◆ **Task prompt**: Exactly those lines running from the one containing "You are a computer-use agent. 958x787 pixels." to the end of the material are to be printed, and no others.

[Records provided — start]

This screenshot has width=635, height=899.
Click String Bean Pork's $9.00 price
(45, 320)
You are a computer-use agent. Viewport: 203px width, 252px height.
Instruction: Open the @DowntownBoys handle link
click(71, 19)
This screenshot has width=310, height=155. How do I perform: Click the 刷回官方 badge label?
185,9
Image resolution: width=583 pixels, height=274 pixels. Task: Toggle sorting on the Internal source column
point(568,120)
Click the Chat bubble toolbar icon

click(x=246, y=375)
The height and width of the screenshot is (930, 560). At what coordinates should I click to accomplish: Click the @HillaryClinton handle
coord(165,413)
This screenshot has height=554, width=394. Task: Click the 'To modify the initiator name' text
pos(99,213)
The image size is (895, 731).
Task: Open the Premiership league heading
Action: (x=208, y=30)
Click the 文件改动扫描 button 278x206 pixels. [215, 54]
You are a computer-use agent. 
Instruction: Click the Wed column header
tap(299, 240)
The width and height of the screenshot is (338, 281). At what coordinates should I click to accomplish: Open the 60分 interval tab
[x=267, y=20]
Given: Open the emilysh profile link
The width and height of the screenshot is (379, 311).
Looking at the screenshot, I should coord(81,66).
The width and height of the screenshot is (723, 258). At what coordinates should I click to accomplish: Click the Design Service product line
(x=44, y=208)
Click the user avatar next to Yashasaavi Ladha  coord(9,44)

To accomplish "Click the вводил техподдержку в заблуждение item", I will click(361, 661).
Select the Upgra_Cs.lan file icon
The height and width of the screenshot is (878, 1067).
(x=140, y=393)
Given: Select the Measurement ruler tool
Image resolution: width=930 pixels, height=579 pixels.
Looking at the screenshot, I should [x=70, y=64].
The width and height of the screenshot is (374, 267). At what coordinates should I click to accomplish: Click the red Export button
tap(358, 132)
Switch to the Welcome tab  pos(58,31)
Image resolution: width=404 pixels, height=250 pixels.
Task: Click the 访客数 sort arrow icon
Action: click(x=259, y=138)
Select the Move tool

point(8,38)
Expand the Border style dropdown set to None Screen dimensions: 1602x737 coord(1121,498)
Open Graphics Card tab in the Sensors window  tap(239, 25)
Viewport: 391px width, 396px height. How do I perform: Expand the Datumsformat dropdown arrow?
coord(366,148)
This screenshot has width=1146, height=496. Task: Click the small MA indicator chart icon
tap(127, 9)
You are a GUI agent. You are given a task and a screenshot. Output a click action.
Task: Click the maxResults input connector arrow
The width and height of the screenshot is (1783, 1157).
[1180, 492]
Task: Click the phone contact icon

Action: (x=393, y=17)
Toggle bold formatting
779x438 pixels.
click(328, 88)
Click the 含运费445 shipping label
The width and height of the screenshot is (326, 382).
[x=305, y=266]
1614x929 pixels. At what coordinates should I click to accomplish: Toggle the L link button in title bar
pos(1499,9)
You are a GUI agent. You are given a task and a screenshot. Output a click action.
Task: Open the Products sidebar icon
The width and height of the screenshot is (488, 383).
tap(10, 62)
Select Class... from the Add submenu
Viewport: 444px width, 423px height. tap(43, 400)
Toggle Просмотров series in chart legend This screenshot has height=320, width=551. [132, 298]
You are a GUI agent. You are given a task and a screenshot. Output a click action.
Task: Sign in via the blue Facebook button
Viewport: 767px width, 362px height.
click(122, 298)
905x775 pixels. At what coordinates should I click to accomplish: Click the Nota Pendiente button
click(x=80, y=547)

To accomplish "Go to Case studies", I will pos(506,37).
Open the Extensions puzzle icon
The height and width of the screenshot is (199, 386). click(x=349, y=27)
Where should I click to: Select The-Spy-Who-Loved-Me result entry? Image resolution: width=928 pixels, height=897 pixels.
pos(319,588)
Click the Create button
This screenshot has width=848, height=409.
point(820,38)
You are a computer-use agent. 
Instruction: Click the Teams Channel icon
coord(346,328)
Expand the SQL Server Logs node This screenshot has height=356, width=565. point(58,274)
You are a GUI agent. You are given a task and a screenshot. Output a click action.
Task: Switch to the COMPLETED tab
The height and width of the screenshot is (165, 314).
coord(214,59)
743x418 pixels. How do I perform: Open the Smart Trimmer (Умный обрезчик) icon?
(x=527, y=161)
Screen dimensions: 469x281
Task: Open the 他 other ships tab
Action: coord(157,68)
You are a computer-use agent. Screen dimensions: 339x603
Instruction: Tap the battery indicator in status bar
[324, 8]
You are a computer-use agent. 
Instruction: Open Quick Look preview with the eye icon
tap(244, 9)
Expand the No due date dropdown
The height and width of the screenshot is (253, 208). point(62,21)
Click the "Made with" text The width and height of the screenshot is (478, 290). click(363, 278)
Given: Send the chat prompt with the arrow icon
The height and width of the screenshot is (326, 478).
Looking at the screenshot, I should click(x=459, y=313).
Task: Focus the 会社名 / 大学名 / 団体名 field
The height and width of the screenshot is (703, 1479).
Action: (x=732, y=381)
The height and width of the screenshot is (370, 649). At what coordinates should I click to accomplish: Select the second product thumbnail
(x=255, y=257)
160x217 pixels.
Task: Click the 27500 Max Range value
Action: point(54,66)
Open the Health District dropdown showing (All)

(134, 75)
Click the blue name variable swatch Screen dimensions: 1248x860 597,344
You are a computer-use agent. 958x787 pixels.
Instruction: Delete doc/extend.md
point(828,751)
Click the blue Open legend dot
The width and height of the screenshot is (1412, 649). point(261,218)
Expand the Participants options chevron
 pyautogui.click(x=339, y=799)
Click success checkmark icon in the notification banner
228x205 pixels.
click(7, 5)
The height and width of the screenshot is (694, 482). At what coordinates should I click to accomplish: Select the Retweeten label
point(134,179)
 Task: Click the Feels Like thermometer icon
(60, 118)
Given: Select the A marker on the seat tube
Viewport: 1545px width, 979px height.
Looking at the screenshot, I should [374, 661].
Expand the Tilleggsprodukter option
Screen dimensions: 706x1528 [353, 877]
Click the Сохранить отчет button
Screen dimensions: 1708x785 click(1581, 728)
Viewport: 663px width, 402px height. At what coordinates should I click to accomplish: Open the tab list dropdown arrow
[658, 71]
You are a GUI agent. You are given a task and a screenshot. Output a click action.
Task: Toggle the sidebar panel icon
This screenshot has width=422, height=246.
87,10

[Records provided — finish]

◆ **Completed exercise**:
You are a computer-use agent. 958x787 pixels.
Instruction: Delete doc/extend.md
point(828,751)
Click the blue Open legend dot
The width and height of the screenshot is (1412, 649). point(261,218)
Expand the Participants options chevron
 pyautogui.click(x=339, y=799)
Click success checkmark icon in the notification banner
228x205 pixels.
click(7, 5)
The height and width of the screenshot is (694, 482). At what coordinates should I click to accomplish: Select the Retweeten label
point(134,179)
 Task: Click the Feels Like thermometer icon
(60, 118)
Given: Select the A marker on the seat tube
Viewport: 1545px width, 979px height.
Looking at the screenshot, I should [374, 661].
Expand the Tilleggsprodukter option
Screen dimensions: 706x1528 [353, 877]
Click the Сохранить отчет button
Screen dimensions: 1708x785 click(1581, 728)
Viewport: 663px width, 402px height. At what coordinates should I click to accomplish: Open the tab list dropdown arrow
[658, 71]
You are a GUI agent. You are given a task and a screenshot. Output a click action.
Task: Toggle the sidebar panel icon
This screenshot has width=422, height=246.
87,10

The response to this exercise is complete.